By Jonathan Kaminsky
(Reuters) - Thousands of people gathered at the Alabama state capitol in Montgomery on Wednesday to mark the culmination 50 years ago of a march beginning in Selma and led by Martin Luther King Jr. that proved pivotal in the U.S. civil rights movement.
The daughters of King, who led the original march, and former Alabama Governor George Wallace, then a champion of segregation, spoke from the capitol steps to commemorate the roughly 50-mile trek that helped bring about the passage of the landmark Voting Rights Act of 1965.

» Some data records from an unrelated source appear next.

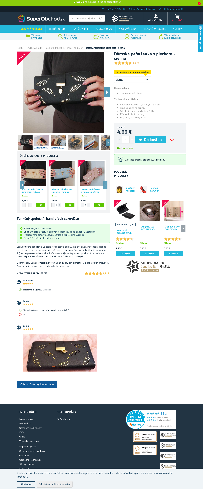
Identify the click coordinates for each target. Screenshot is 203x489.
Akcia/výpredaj (128, 29)
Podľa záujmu (103, 29)
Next (108, 142)
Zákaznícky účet (155, 20)
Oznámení (24, 455)
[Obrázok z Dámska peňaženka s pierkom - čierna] (25, 142)
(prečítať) (22, 477)
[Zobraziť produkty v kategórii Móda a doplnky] (143, 189)
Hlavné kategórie (155, 29)
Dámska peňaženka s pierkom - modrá (62, 190)
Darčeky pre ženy (130, 189)
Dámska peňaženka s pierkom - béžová (32, 190)
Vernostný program (29, 441)
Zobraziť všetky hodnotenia (37, 384)
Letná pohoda (57, 29)
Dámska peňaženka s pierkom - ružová (91, 190)
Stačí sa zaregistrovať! (109, 2)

"Fifty years ago it was malice that would not allow daddy to speak from the steps of this capitol," Bernice King, said, referring to her father, who had spoken instead from a flatbed truck. "Today I stand where he could not stand to synthesize our past with our present."
King, who recited the "How Long, Not Long" speech her father gave 50 years earlier, shared an embrace with Peggy Wallace Kennedy, whose father apologized in his later years for his segregationist views.

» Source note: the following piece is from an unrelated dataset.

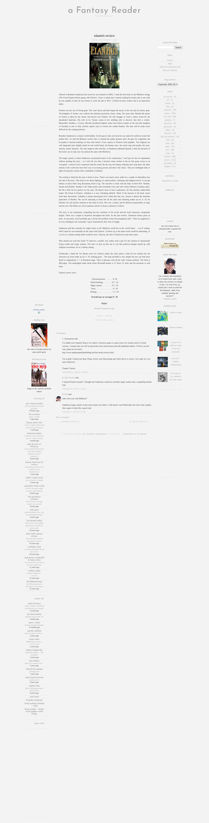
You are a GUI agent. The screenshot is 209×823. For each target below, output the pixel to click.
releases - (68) (170, 156)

Addressing the crowd, Kennedy urged more people to take advantage of their right to vote.
The five-day march to Montgomery, which concluded on March 25, 1965, occurred after two aborted attempts, the first of which ended when police beat peaceful demonstrators with clubs and doused them with tear gas in Selma in what became known as "Bloody Sunday.
The events on Wednesday, which included a speech by Alabama Governor Robert Bentley, were the finale of a monthlong celebration of the marches, which included President Barack Obama visiting Selma to mark Bloody Sunday.
The anniversary comes at a time of renewed focus on racial disparities in the United States and anger over the treatment of black citizens, among them 18-year-old Michael Brown, whose killing by a white police officer in Ferguson, Missouri, last year sparked widespread protests.
It also comes nearly two years after the U.S. Supreme Court gutted a key part of the Voting Rights Act governing the formula that decides which states and locales with a history of racial discrimination need federal approval to change voting laws.
Several speakers on Wednesday called for the passage of legislation to strengthen voting rights.